(Stored data entries)

========================================

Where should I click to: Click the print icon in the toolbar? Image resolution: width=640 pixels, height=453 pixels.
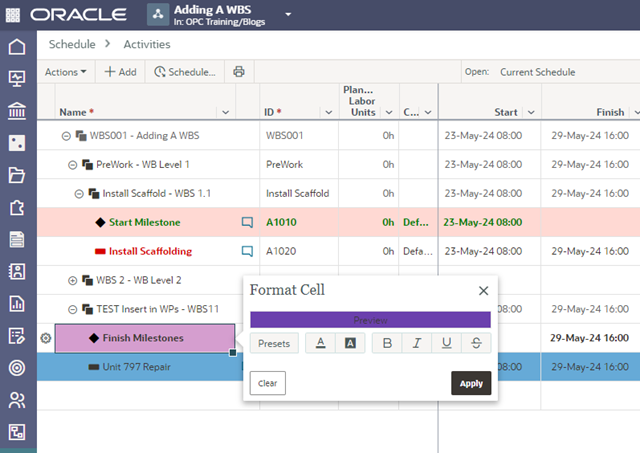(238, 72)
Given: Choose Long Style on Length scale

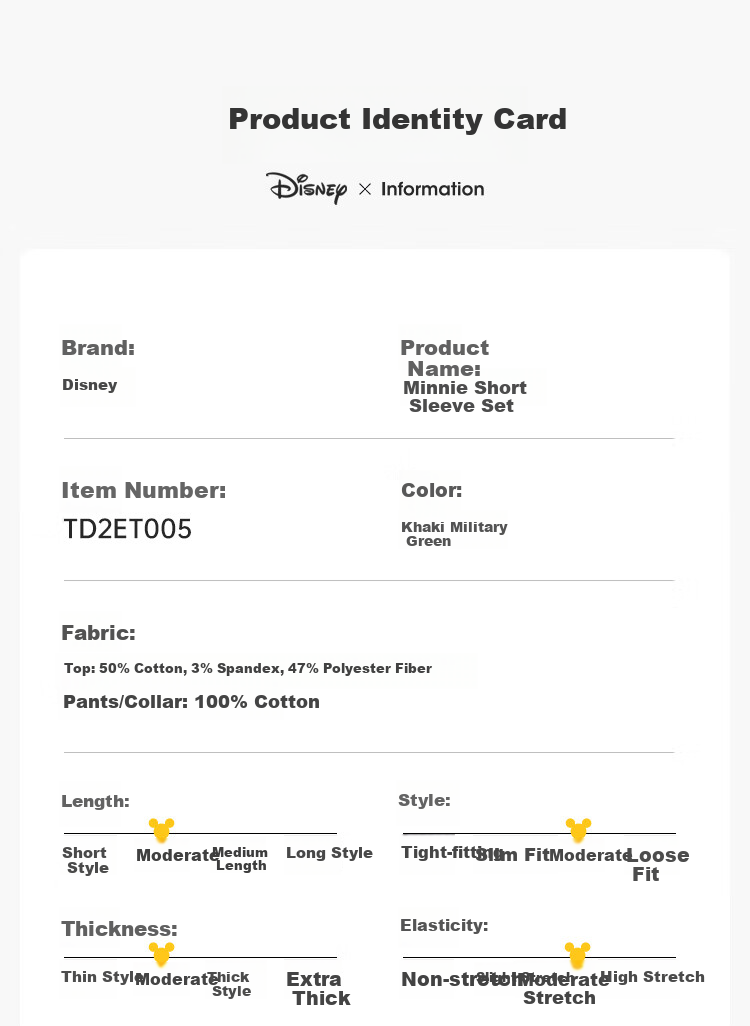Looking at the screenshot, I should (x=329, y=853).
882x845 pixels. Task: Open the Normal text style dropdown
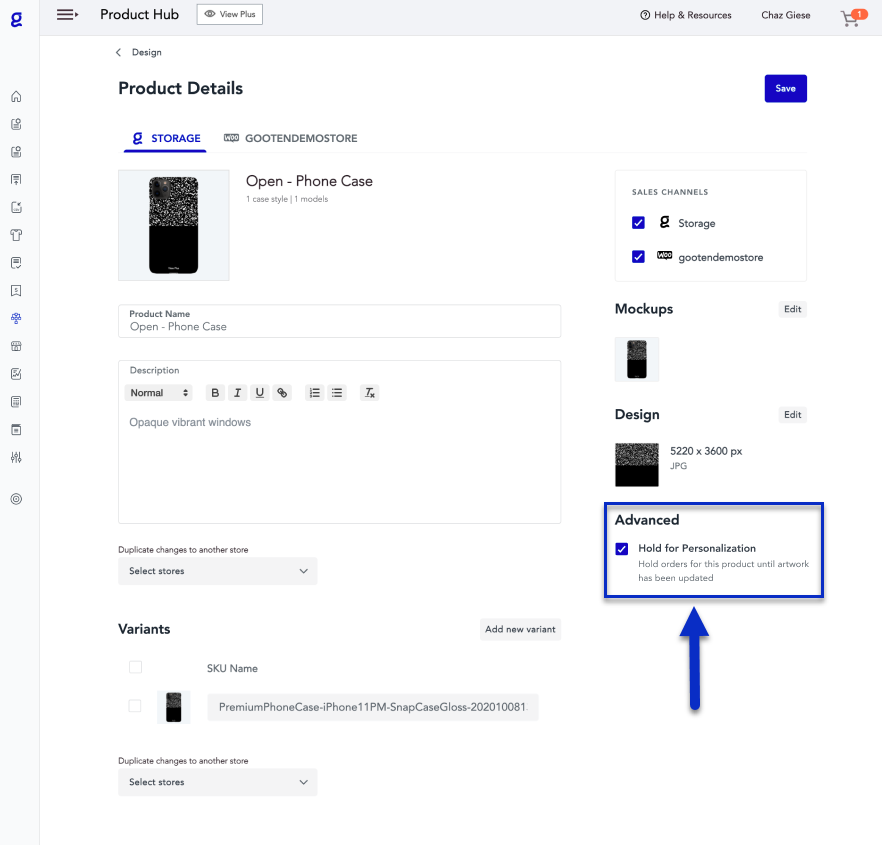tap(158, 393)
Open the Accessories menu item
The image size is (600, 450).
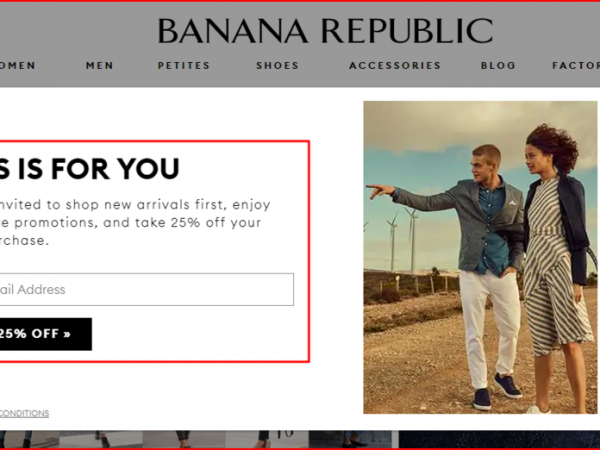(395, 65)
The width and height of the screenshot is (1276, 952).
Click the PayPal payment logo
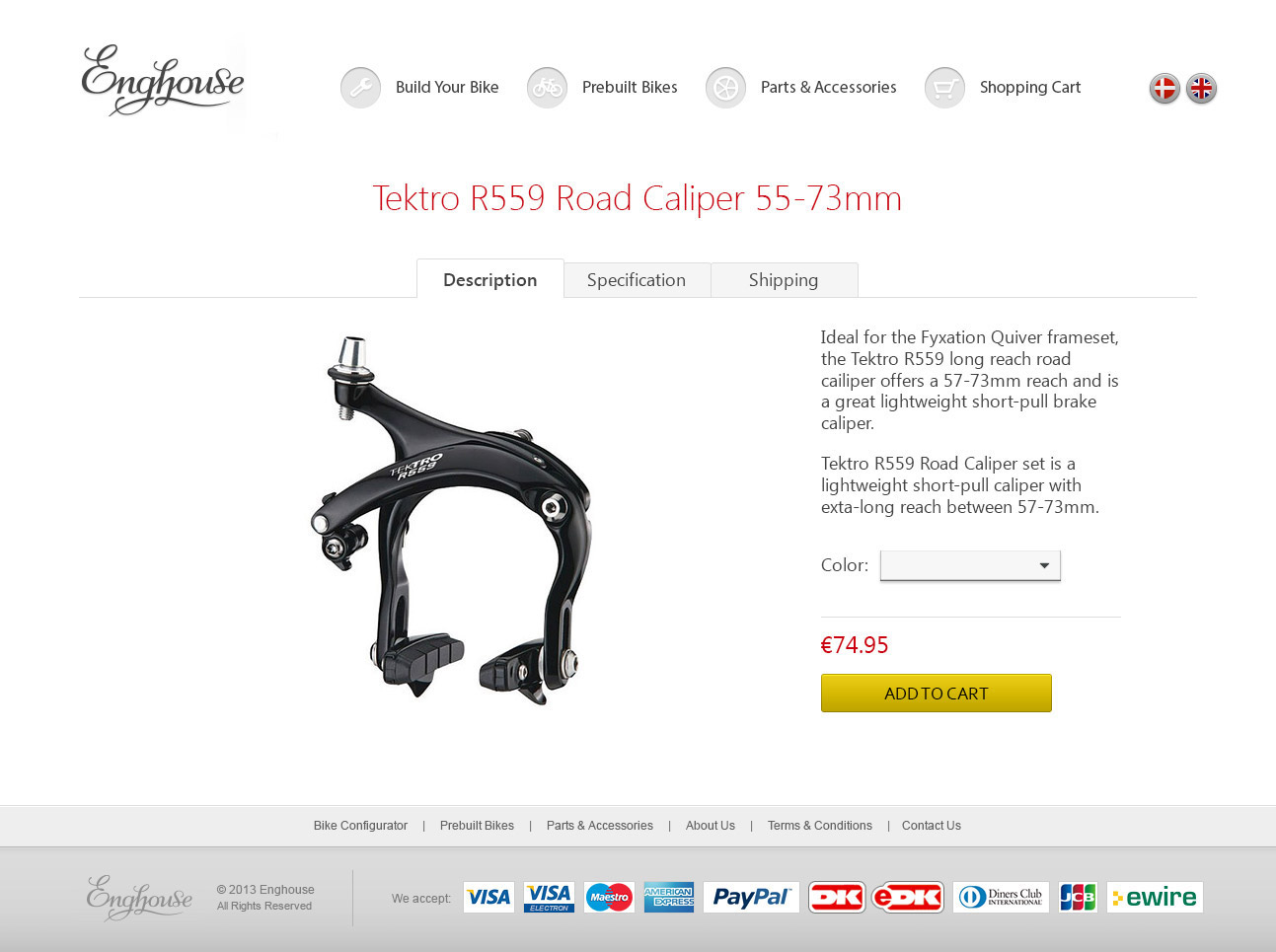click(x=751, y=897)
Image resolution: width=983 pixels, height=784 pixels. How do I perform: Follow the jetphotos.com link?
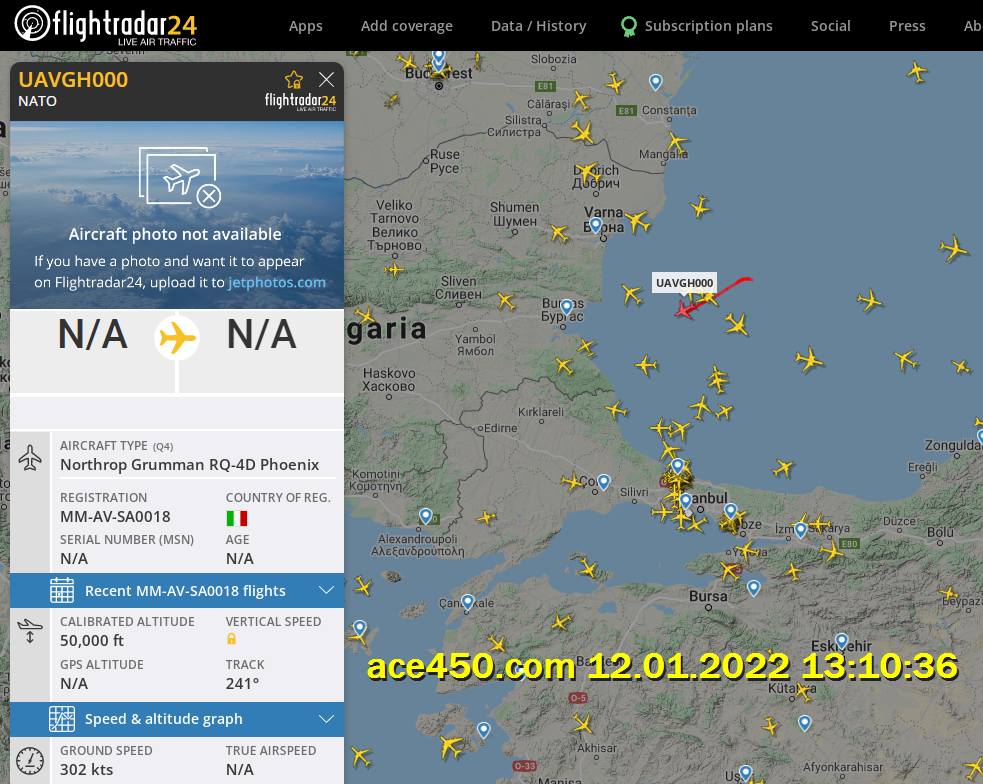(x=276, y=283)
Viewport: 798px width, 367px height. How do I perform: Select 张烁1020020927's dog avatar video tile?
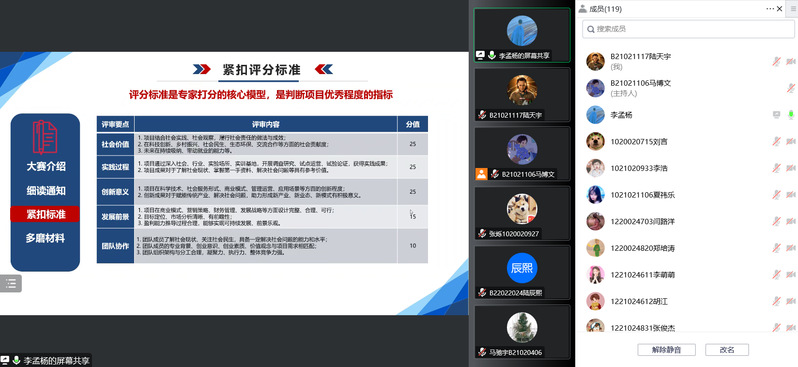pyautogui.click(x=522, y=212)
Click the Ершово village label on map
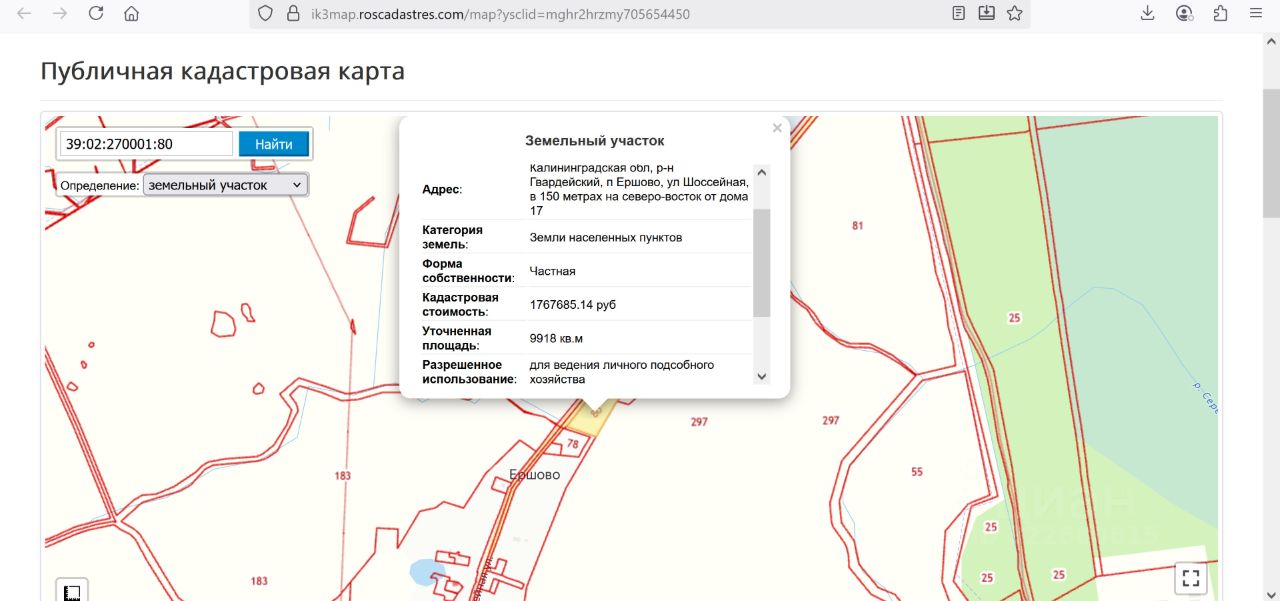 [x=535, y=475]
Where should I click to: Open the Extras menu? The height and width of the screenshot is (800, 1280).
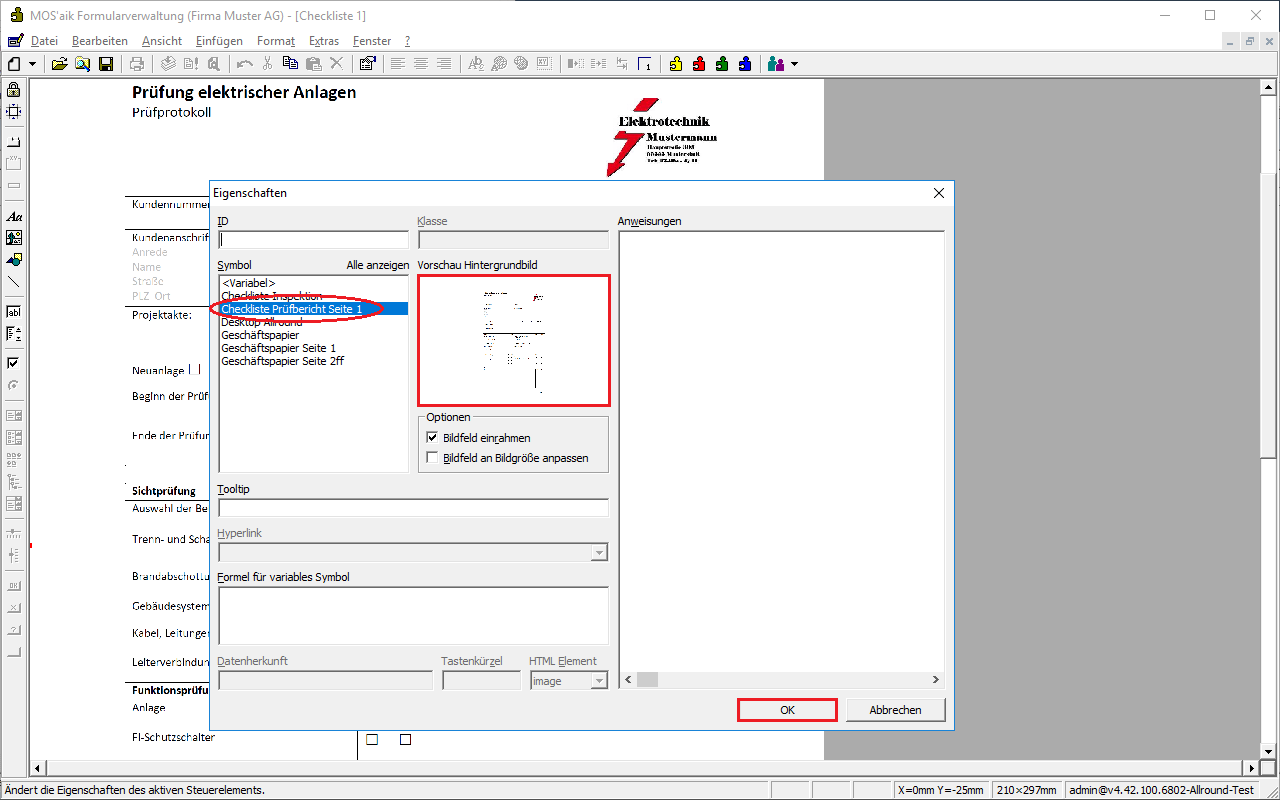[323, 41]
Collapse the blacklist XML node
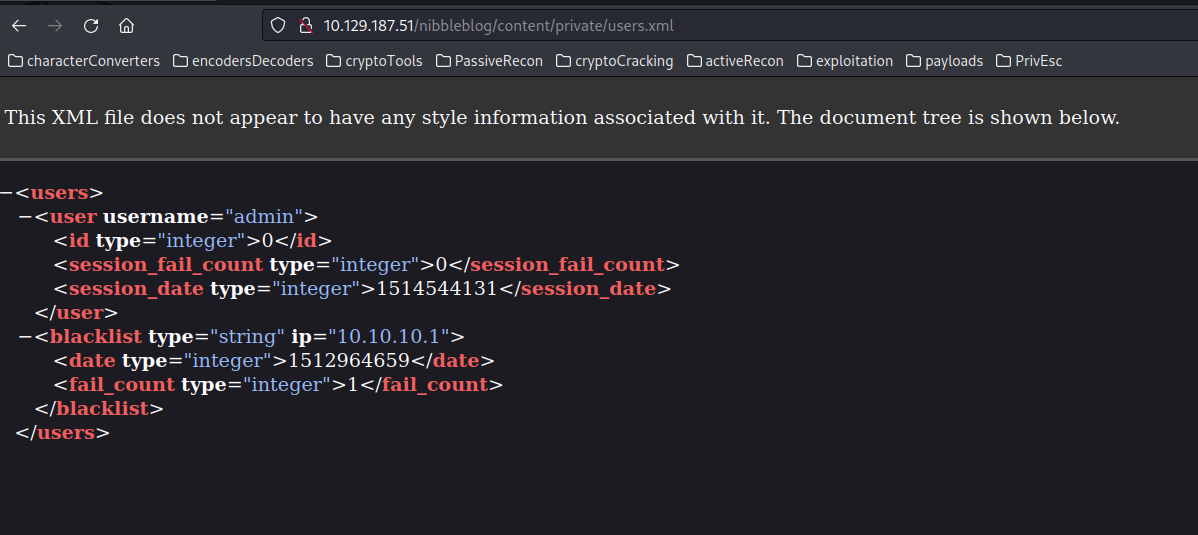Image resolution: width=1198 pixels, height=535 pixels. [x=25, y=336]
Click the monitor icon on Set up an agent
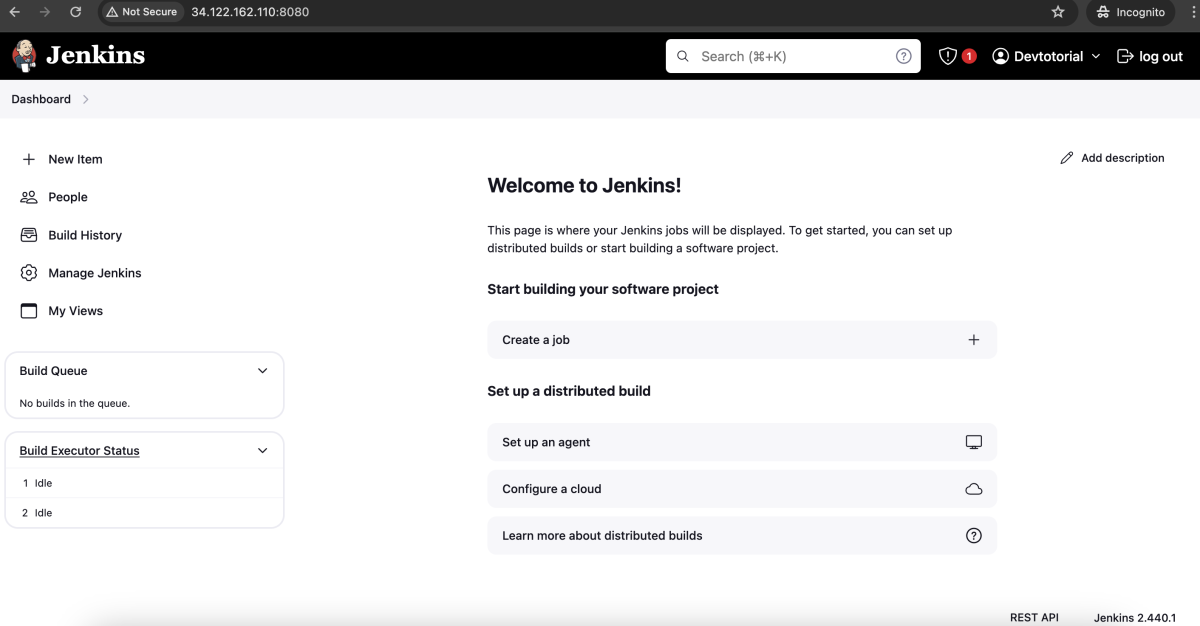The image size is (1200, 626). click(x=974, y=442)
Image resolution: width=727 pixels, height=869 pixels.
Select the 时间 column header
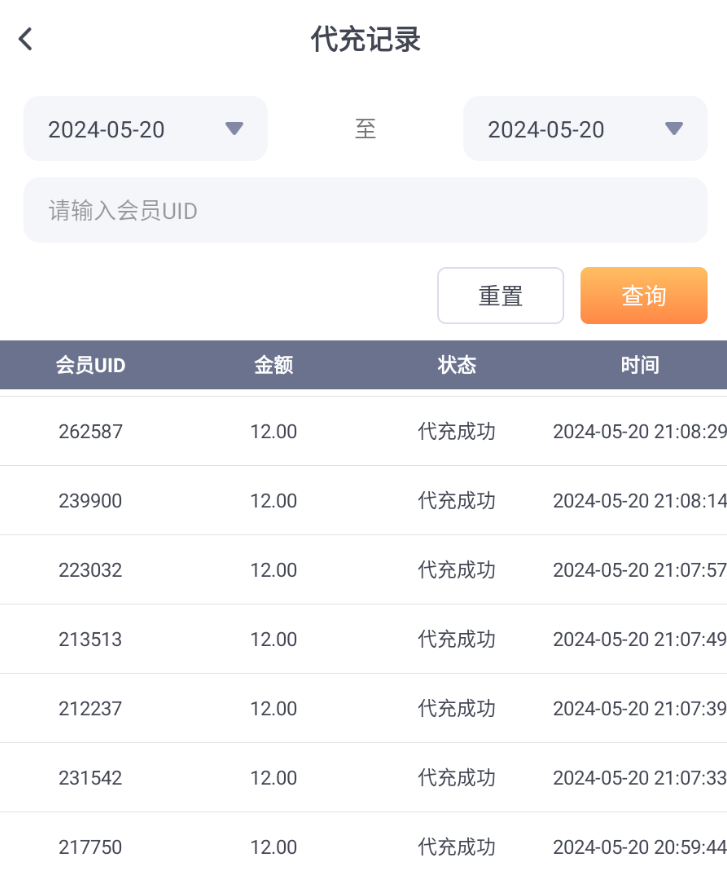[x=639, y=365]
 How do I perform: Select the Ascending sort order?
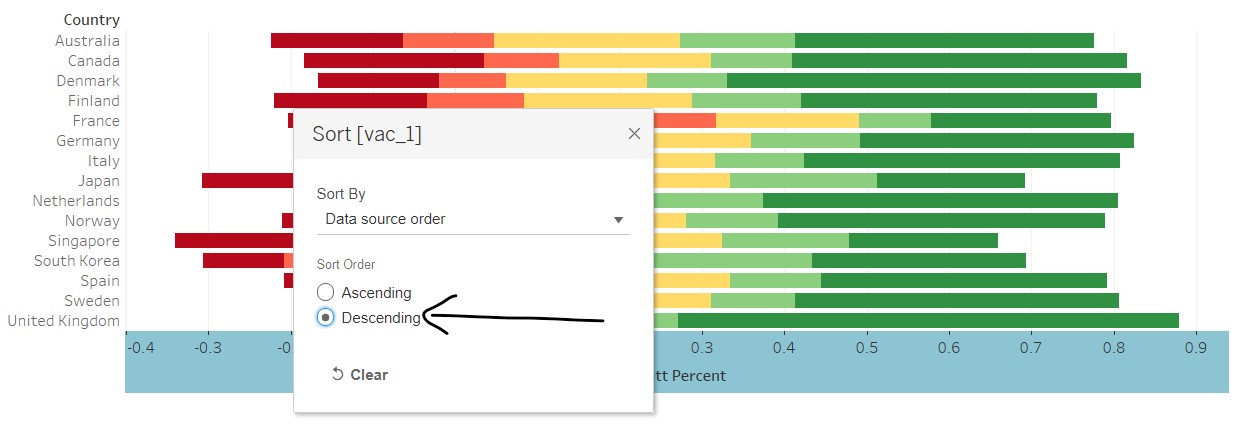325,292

========================================

> [PROBLEM TO SOLVE]:
Reproduce exactly and only the lines from the "Image resolution: width=727" line to the last line of the records above. Do not carry over any pictures.

> [ANSWER SECTION]:
Image resolution: width=727 pixels, height=869 pixels.
Select the 时间 column header
[x=639, y=365]
 How do I perform: Select the Ascending sort order?
325,292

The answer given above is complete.